§ EXERCISE DESCRIPTION: Return the records below exactly, leaving nothing out.

§ DATA SHOWN:
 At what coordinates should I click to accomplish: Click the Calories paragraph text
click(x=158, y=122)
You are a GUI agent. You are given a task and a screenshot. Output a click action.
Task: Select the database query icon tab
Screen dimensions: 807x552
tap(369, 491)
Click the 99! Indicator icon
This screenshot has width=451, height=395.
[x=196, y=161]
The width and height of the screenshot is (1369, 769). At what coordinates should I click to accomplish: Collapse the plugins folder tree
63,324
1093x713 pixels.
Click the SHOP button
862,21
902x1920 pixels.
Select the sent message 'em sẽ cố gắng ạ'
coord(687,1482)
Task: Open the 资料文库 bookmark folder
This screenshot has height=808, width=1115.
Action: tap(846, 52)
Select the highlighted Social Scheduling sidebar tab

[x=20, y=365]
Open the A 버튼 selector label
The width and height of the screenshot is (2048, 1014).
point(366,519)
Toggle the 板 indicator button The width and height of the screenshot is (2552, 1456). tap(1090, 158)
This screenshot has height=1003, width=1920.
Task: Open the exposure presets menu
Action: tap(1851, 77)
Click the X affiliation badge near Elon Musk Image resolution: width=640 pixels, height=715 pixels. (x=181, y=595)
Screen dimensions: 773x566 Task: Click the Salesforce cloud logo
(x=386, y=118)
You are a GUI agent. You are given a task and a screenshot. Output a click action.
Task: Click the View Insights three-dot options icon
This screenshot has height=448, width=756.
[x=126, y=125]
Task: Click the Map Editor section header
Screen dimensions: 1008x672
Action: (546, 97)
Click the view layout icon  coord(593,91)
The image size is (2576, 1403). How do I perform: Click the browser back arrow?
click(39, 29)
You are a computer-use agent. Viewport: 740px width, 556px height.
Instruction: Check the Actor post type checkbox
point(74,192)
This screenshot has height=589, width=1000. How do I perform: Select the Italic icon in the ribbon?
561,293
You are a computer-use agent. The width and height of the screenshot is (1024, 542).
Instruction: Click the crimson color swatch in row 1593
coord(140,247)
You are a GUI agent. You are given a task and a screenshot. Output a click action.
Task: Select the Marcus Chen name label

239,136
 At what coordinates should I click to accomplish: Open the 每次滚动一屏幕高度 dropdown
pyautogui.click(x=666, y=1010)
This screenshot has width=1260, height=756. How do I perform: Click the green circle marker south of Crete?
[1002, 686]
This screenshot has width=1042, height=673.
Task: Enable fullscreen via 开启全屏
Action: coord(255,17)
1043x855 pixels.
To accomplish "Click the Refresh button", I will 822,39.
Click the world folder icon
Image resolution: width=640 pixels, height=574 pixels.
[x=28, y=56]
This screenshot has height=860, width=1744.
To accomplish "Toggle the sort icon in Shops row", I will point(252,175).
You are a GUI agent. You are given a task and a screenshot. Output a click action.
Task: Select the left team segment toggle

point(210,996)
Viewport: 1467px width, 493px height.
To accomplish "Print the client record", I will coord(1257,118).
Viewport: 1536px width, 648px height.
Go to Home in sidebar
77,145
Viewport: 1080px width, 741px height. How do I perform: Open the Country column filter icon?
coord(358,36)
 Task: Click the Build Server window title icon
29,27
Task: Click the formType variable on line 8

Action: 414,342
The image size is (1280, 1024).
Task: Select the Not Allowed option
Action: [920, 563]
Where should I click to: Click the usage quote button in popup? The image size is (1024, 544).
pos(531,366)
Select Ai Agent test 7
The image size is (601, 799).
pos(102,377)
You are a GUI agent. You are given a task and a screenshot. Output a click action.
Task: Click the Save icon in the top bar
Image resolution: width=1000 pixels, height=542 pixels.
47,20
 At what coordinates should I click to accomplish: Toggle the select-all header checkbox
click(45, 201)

§ PROBLEM SOLUTION:
 At what coordinates should I click to accomplish: Click the Calories paragraph text
click(x=158, y=122)
You are a GUI agent. You are given a task and a screenshot. Output a click action.
Task: Select the database query icon tab
Screen dimensions: 807x552
tap(369, 491)
Click the 99! Indicator icon
This screenshot has width=451, height=395.
[x=196, y=161]
The width and height of the screenshot is (1369, 769). At what coordinates should I click to accomplish: Collapse the plugins folder tree
63,324
1093x713 pixels.
Click the SHOP button
862,21
902x1920 pixels.
Select the sent message 'em sẽ cố gắng ạ'
coord(687,1482)
Task: Open the 资料文库 bookmark folder
This screenshot has height=808, width=1115.
Action: tap(846, 52)
Select the highlighted Social Scheduling sidebar tab

[x=20, y=365]
Open the A 버튼 selector label
The width and height of the screenshot is (2048, 1014).
point(366,519)
Toggle the 板 indicator button The width and height of the screenshot is (2552, 1456). tap(1090, 158)
This screenshot has height=1003, width=1920.
Task: Open the exposure presets menu
Action: tap(1851, 77)
Click the X affiliation badge near Elon Musk Image resolution: width=640 pixels, height=715 pixels. (x=181, y=595)
Screen dimensions: 773x566 Task: Click the Salesforce cloud logo
(x=386, y=118)
You are a GUI agent. You are given a task and a screenshot. Output a click action.
Task: Click the View Insights three-dot options icon
This screenshot has height=448, width=756.
[x=126, y=125]
Task: Click the Map Editor section header
Screen dimensions: 1008x672
Action: (546, 97)
Click the view layout icon  coord(593,91)
The image size is (2576, 1403). How do I perform: Click the browser back arrow?
click(39, 29)
You are a computer-use agent. Viewport: 740px width, 556px height.
Instruction: Check the Actor post type checkbox
point(74,192)
This screenshot has height=589, width=1000. How do I perform: Select the Italic icon in the ribbon?
561,293
You are a computer-use agent. The width and height of the screenshot is (1024, 542).
Instruction: Click the crimson color swatch in row 1593
coord(140,247)
You are a GUI agent. You are given a task and a screenshot. Output a click action.
Task: Select the Marcus Chen name label

239,136
 At what coordinates should I click to accomplish: Open the 每次滚动一屏幕高度 dropdown
pyautogui.click(x=666, y=1010)
This screenshot has width=1260, height=756. How do I perform: Click the green circle marker south of Crete?
[1002, 686]
This screenshot has width=1042, height=673.
Task: Enable fullscreen via 开启全屏
Action: coord(255,17)
1043x855 pixels.
To accomplish "Click the Refresh button", I will 822,39.
Click the world folder icon
Image resolution: width=640 pixels, height=574 pixels.
[x=28, y=56]
This screenshot has height=860, width=1744.
To accomplish "Toggle the sort icon in Shops row", I will point(252,175).
You are a GUI agent. You are given a task and a screenshot. Output a click action.
Task: Select the left team segment toggle

point(210,996)
Viewport: 1467px width, 493px height.
To accomplish "Print the client record", I will coord(1257,118).
Viewport: 1536px width, 648px height.
Go to Home in sidebar
77,145
Viewport: 1080px width, 741px height. How do I perform: Open the Country column filter icon?
coord(358,36)
 Task: Click the Build Server window title icon
29,27
Task: Click the formType variable on line 8

Action: 414,342
The image size is (1280, 1024).
Task: Select the Not Allowed option
Action: [920, 563]
Where should I click to: Click the usage quote button in popup? The image size is (1024, 544).
pos(531,366)
Select Ai Agent test 7
The image size is (601, 799).
pos(102,377)
You are a GUI agent. You are given a task and a screenshot. Output a click action.
Task: Click the Save icon in the top bar
Image resolution: width=1000 pixels, height=542 pixels.
47,20
 At what coordinates should I click to accomplish: Toggle the select-all header checkbox
click(45, 201)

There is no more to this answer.